1. LOANS

Looking for a Loan with Bad Credit?

FDR article badcredit ar-min
BY John Russo
Apr 11, 2019
 - Updated 
Nov 9, 2024
Key Takeaways:
  • "Bad credit" usually means FICO credit scores under 580.
  • People with bad credit have fewer borrowing options, and they pay more for them.
  • Be extremely careful when shopping for a loan with bad credit.

Trying to get a loan with bad credit is like solving a Rubik's Cube. It can be frustrating, and at times you may be tempted to give up. Don’t surrender. Like any tricky puzzle life throws your way, it's a good feeling when you find a solution. 

The bottom line is, if you're looking to cover an emergency expense or pay off high-interest debt, it’s possible to land a personal loan—even with bad credit. A bad credit personal loan allows you to get the money you need without putting up any collateral. And since you could pay off these loans over two to five years, it could take some financial pressure off of you. 

Before you set off to find a bad credit personal loan, take the time to learn what it involves and whether it's the best solution.

What Is a Bad Credit Loan?

Simply put, bad credit or poor credit loans are any loan given to someone with a bad credit score. Different lenders have different definitions of “bad credit,” but some lenders consider a credit score below 670 bad.

A bad credit score could be to blame if you recently made a loan request and were denied. Here’s how credit scores are broken down according to FICO, one of the largest credit scoring companies in the U.S.:

Exceptional800+
Very Good740-799
Good670-739
Fair580-669
Poor579 and lower

While some lenders may turn down your loan application based on your credit score, others are open to providing personal loans to people with lower  credit scores. Because lenders take a more significant risk in loaning money to those with a low credit score, they may adjust the amount they'll lend and almost always charge more. Still, depending on how you plan to use the loan, it could save you money in the long run. .

Related: How to get a poor credit loan.

Where Can You Get a Loan with Bad Credit? 

When it comes to personal loans for people with bad credit, you have several options. Two solid options are your home bank and reputable personal loan lenders. 

Payday and title loans are nearly always a bad idea, although they make it easy for you to walk away with money. 

Let's take a closer look at these options:

  • Home bank or credit union. Regardless of your credit score, no lender knows you like your own financial institution. They might look at factors other than credit score, like whether your checking account regularly remains in good standing and how long you've been banking with them. If you're a credit union member, you may be in luck. Credit unions are owned by their members and may have more wiggle room regarding credit decisions. Another benefit is that credit unions often offer a lower loan interest rate than other traditional lenders.

**Available data**
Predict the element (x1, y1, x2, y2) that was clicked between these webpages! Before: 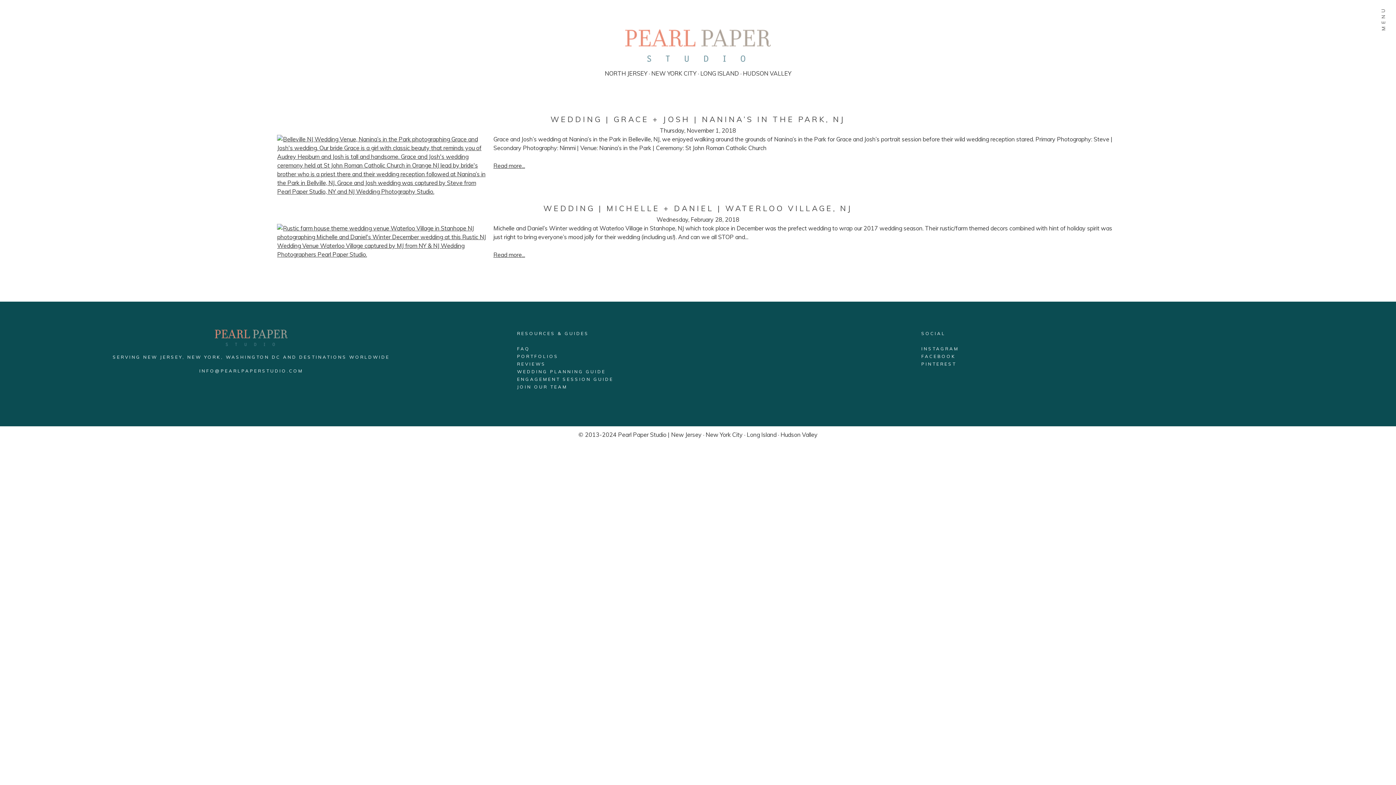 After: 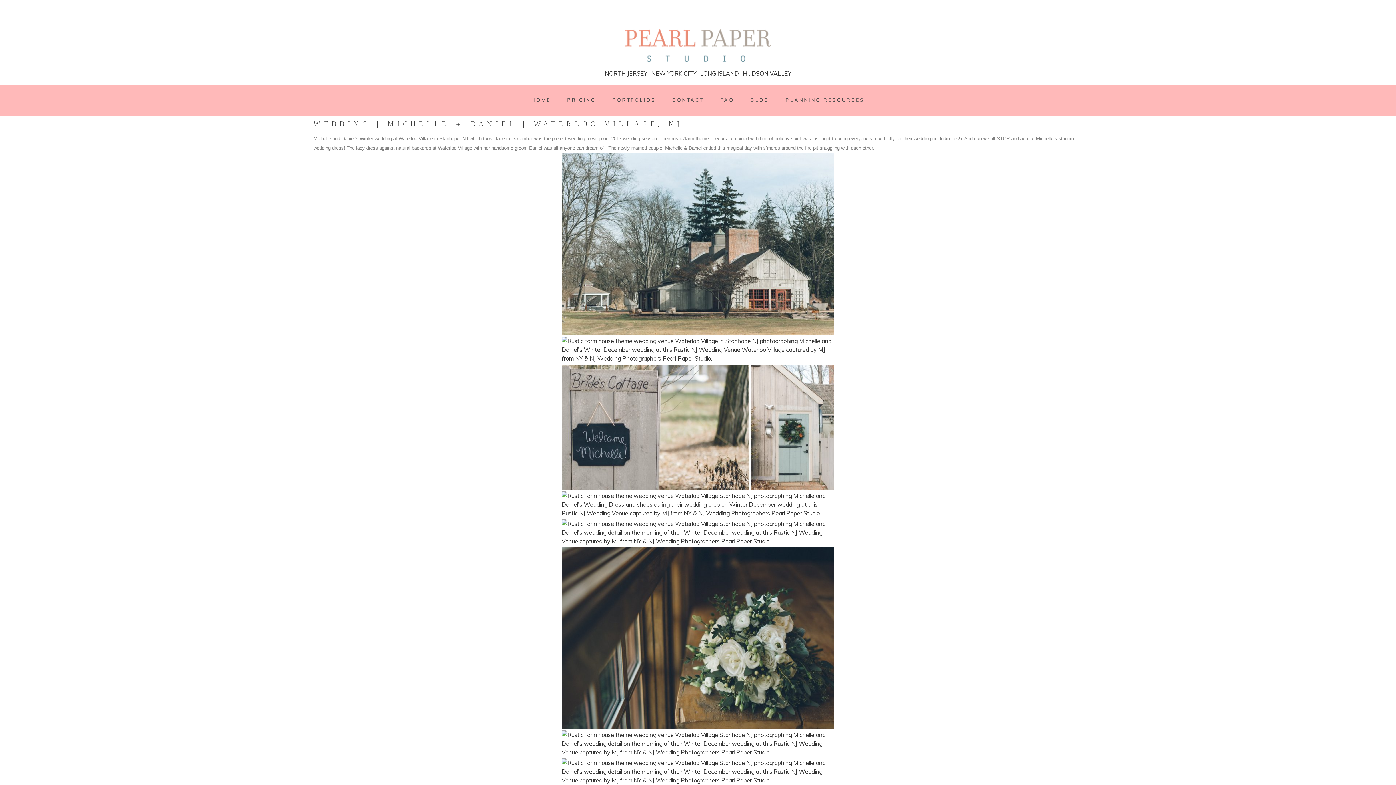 Action: bbox: (493, 250, 1119, 259) label: Read more...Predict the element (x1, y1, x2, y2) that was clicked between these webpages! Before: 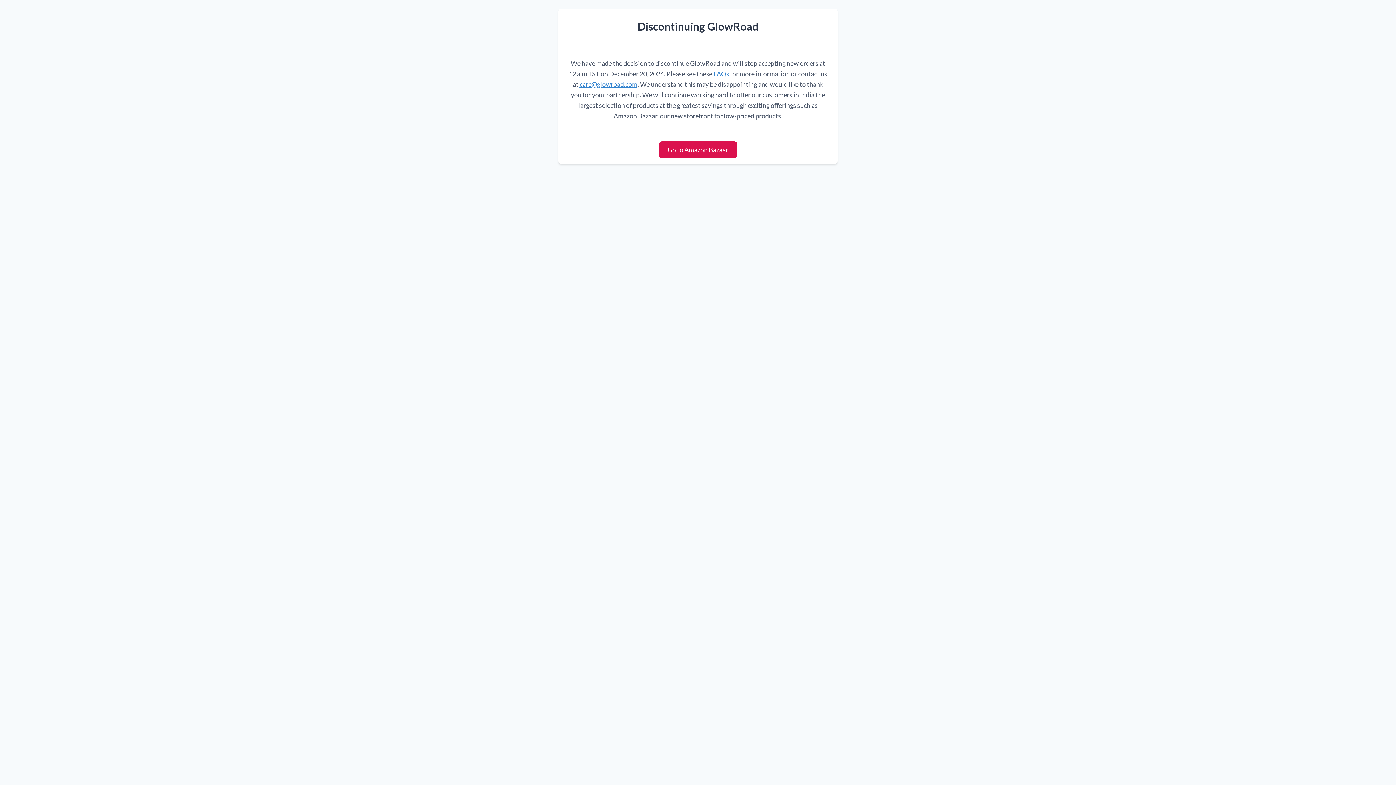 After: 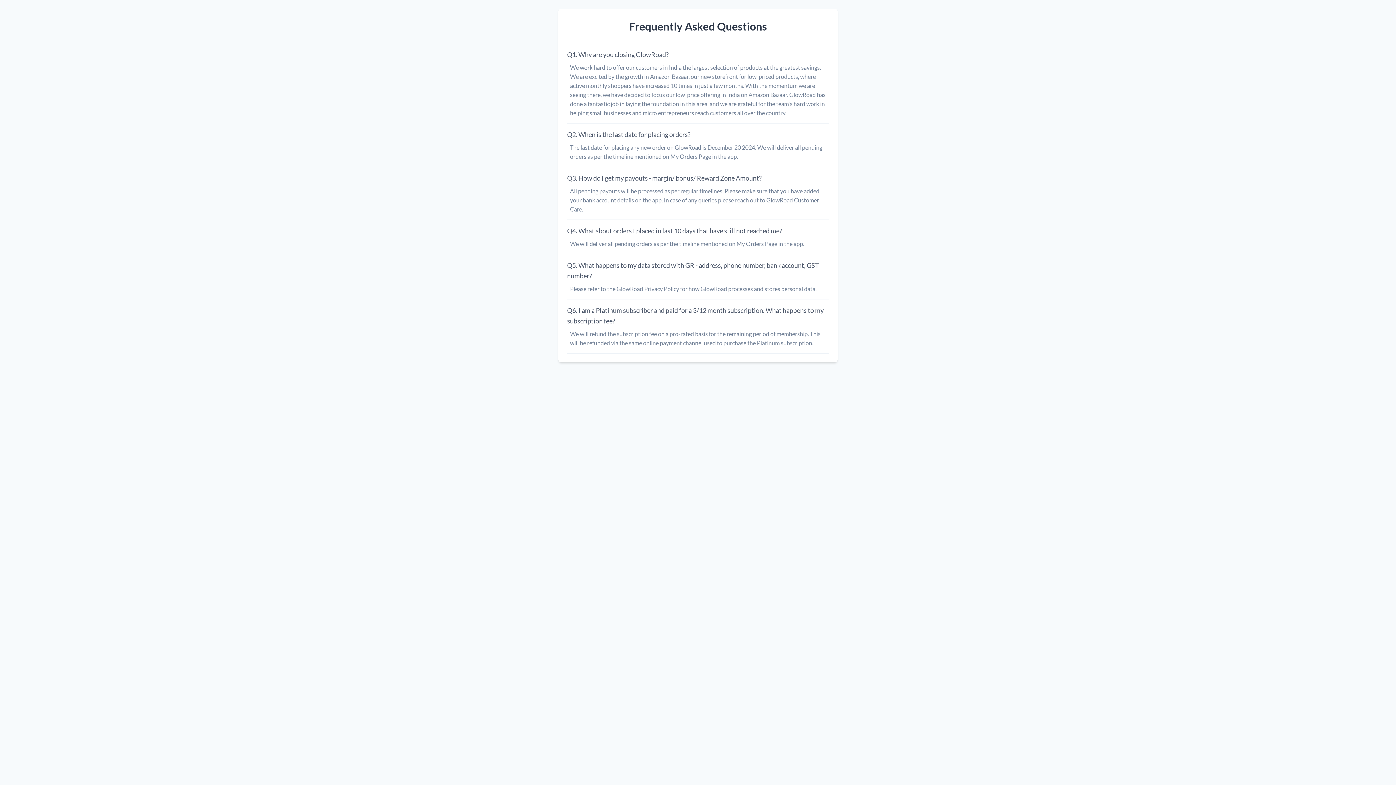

**Do this**
List every FICO credit score category in the bad credit loan article, with its score range. Rely only on the bad credit loan article, not on the data.

**Answer to this problem**
Exceptional: 800+
Very Good: 740-799
Good: 670-739
Fair: 580-669
Poor: 579 and lower